Liberal Democrat leader Nick Clegg, whose centrist party has been the junior partner in Mr Cameron's Conservative-led coalition for the past five years, openly raised the prospect of a second election this year on the campaign trail.

He said that only his party, which is keeping open the possibility of backing either of the two main parties, could help create a stable government by working with the Conservatives or Labour.

"Everybody knows that no one will win this election, even if David Cameron and Ed Miliband won't admit it publicly," Mr Clegg said.

"The last thing Britain needs is a second election before Christmas.

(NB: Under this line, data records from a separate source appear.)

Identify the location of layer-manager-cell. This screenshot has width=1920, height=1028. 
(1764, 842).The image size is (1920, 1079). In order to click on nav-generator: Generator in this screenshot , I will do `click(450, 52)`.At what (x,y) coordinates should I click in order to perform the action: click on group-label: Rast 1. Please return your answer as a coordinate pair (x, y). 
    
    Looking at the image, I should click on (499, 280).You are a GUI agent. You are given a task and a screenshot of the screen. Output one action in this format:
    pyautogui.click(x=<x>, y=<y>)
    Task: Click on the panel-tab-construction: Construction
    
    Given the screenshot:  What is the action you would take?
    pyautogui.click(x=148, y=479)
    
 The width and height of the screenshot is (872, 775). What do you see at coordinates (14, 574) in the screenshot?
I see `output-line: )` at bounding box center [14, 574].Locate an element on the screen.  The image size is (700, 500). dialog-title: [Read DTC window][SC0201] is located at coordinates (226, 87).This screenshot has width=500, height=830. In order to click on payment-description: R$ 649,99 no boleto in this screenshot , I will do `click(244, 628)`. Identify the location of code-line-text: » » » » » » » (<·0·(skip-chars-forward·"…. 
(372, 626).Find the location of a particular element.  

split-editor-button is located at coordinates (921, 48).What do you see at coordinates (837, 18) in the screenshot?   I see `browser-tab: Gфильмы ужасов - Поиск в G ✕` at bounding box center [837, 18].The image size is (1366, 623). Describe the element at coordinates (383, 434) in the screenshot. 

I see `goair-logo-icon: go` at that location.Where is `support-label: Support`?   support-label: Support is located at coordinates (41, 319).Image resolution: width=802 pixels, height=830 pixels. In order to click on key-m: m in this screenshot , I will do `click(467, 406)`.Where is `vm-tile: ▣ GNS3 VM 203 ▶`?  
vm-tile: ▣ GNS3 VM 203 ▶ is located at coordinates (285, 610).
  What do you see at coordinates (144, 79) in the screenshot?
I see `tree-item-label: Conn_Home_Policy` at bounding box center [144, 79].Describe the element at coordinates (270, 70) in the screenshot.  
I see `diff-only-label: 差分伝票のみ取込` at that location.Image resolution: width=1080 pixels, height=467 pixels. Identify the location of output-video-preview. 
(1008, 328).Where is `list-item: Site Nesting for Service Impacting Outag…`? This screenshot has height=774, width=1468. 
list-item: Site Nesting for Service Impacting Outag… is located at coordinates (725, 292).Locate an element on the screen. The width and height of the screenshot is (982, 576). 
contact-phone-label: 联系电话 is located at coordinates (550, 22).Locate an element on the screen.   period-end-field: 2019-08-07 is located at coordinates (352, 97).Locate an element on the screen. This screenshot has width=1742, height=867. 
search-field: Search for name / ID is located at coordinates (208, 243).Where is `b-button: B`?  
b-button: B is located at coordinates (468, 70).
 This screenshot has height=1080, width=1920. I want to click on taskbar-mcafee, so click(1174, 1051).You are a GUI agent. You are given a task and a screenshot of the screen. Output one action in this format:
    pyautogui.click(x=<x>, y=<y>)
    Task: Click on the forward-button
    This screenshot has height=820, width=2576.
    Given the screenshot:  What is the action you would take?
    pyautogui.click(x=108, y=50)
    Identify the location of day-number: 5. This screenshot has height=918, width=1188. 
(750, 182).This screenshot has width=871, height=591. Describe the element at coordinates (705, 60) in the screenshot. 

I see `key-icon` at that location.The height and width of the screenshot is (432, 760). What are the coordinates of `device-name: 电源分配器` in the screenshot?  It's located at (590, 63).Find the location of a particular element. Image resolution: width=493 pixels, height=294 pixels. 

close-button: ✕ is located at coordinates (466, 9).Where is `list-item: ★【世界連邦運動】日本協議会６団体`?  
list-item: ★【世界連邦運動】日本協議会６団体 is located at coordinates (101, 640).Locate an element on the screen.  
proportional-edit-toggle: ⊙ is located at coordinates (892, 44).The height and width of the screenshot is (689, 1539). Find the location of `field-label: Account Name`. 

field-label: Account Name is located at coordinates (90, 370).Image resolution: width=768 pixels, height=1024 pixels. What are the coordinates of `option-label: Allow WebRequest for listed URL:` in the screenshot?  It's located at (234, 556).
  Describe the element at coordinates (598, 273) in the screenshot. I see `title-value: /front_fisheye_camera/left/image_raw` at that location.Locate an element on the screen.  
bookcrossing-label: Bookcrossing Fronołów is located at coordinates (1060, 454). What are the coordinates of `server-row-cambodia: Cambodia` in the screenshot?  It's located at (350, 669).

But that is exactly what will happen if Ed Miliband and David Cameron put their own political interest ahead of the national interest."

But the Liberal Democrats could lose half their 57 members of parliament, and Mr Clegg himself is fighting to keep his seat.

Meanwhile, the SNP could win more than 50 of the 59 seats in Scotland, despite losing last year's independence referendum.

Mr Sturgeon has vowed to block the Conservatives and wants to work with Labour while extracting concessions such as stopping austerity cuts and scrapping Britain's Trident nuclear deterrent submarines, based in Scottish waters.

"The fact of the matter is, if there's an anti-Tory (Conservative) majority on Friday morning, I want to see that anti-Tory majority come together to get the Tories out, but then make sure that it's replaced with something better," Sturgeon said.